On Continuous Monitoring and Continous Actions


In Israel, a new law has gone into effect in December 1st, to fight Spam - it forbids sending commercial material over Email, SMS and recorded phone calls, unless the person signed up explicitly (e.g. through a website); recorded phone calls are especially bad, picking up the phone and talking to recorded message is something I am allergic to... Unfortunately, this law is in effect only in Israel, and I keep getting Spam in Turkish and Russian -- I have already blocked more that dozen spamming sources, but others keep pooping.
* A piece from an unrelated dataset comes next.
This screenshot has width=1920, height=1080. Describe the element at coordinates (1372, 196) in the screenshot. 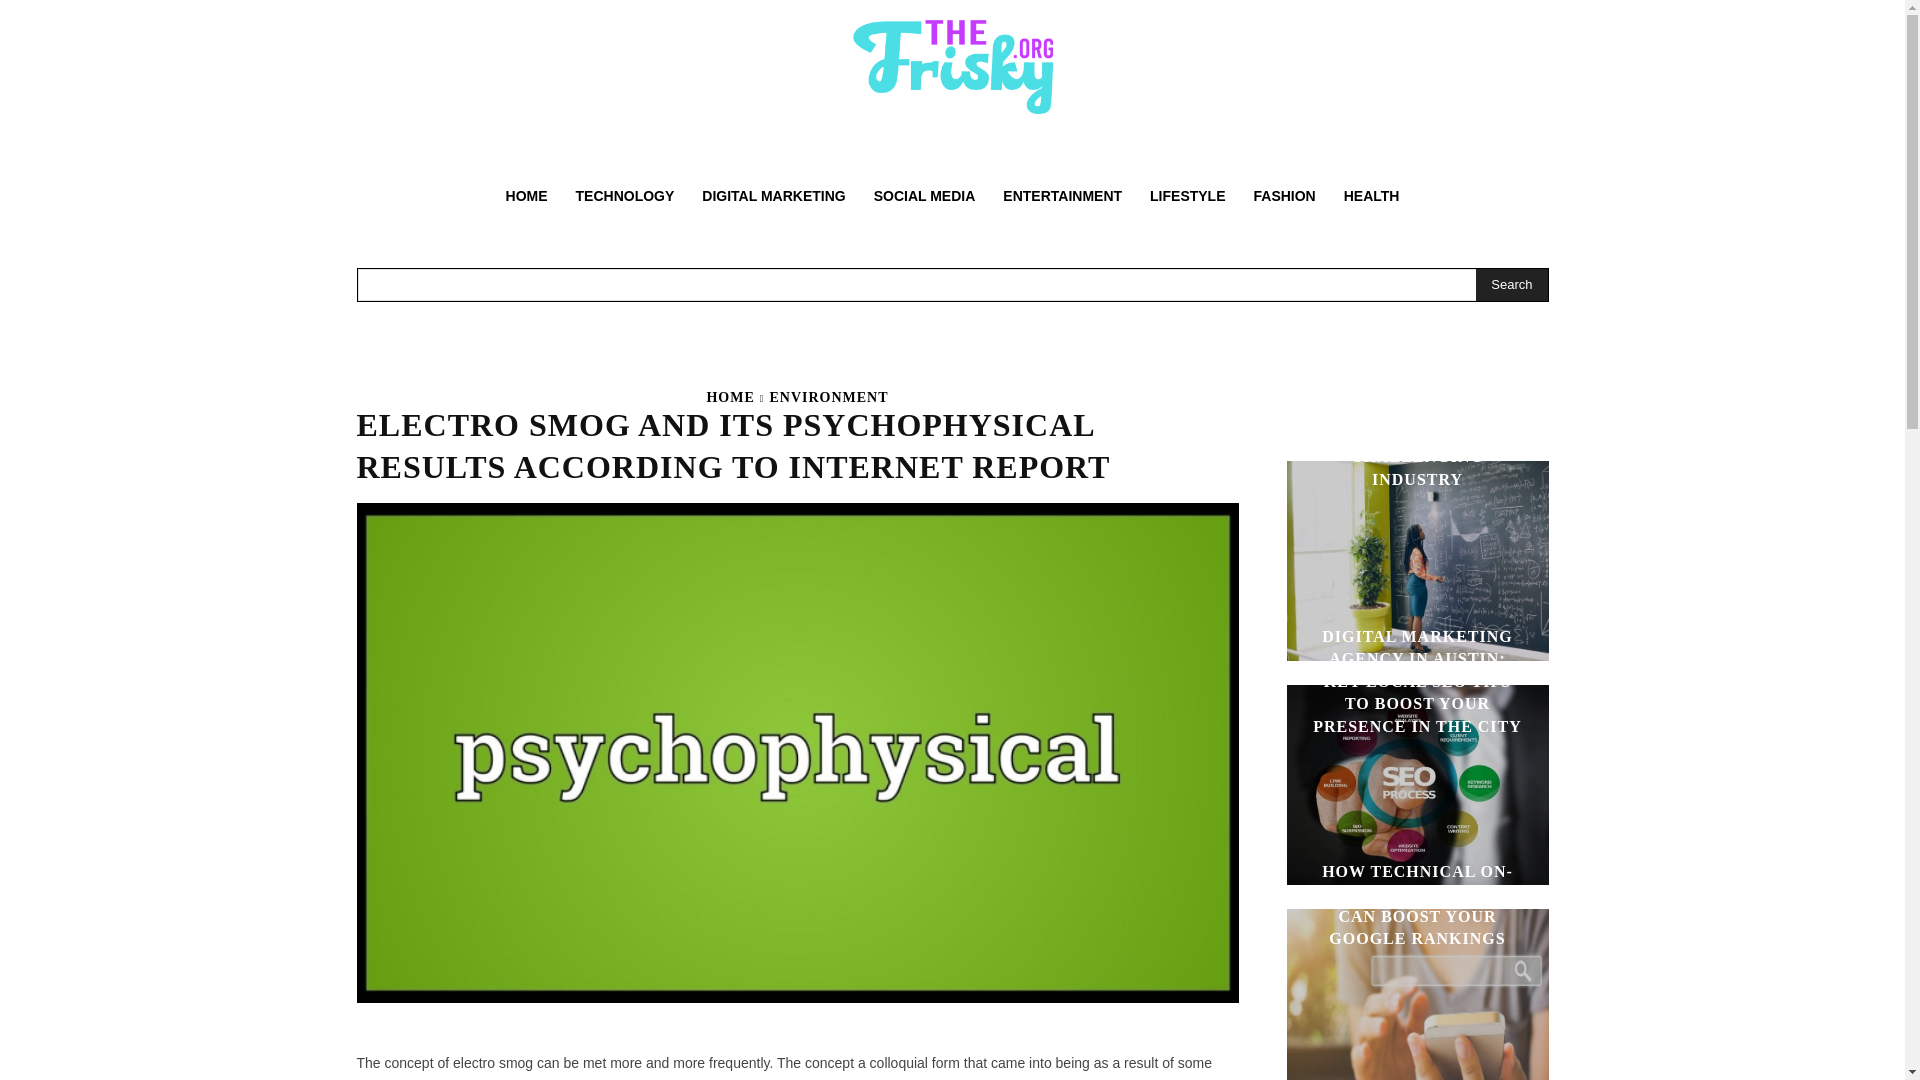

I see `HEALTH` at that location.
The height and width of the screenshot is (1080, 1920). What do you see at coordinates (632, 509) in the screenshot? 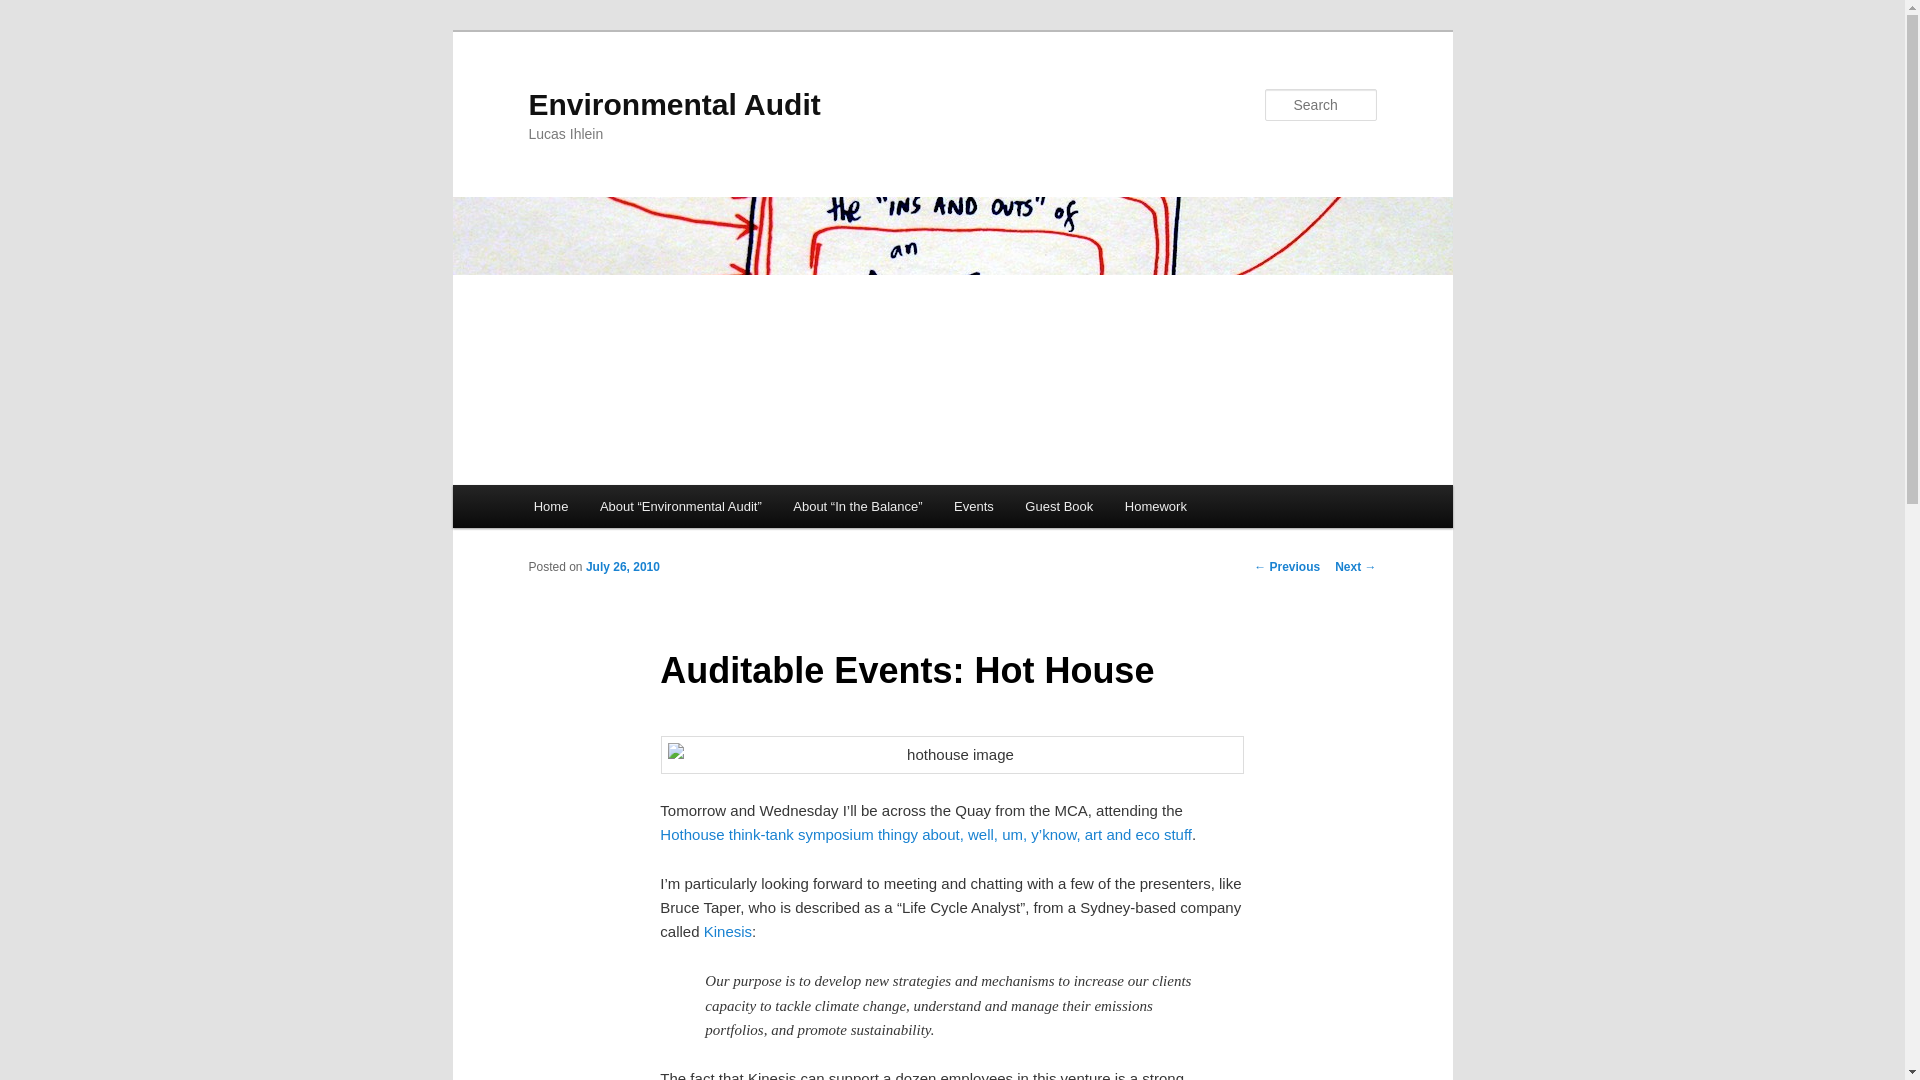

Anyway -- this week, my Master student, Elad Margalit, had his final exam on the thesis, his thesis dealt in event-driven control of traffic lights, and he has shown (by simulation) that when the traffic lights frequencies of green and red in individual junctions are optimized based on the actual traffic it can shorten substantially the waiting times (there may be various goal functions here). This is done by continuous monitoring of the traffic (entrance and exit from a road segment by camera). IBM Research has done a lot of work in the area of "continuous optimization" that deals with solving optimization problem continuously, there are two variations: Solve the optimization problem all the time (in our case - for each cycle of the traffic light), or monitor all the time and solve the optimization problem only when there is a significant change from the base assumptions (in our case -- when the distribution of traffic in the various direction is significantly different, otherwise leave the traffic lights policies as is), this is based on the assumption that the cost of monitoring is much lower than the cost of actual changing the system behavior; if no such difference then we can use the continuous actions.

It is interesting to note that Coral8 added in its logo the trademarked expression "Continuous Intelligence". Interesting phrase, not sure if there is indeed intelligence, but I guess that intelligence is in the eyes of beholder.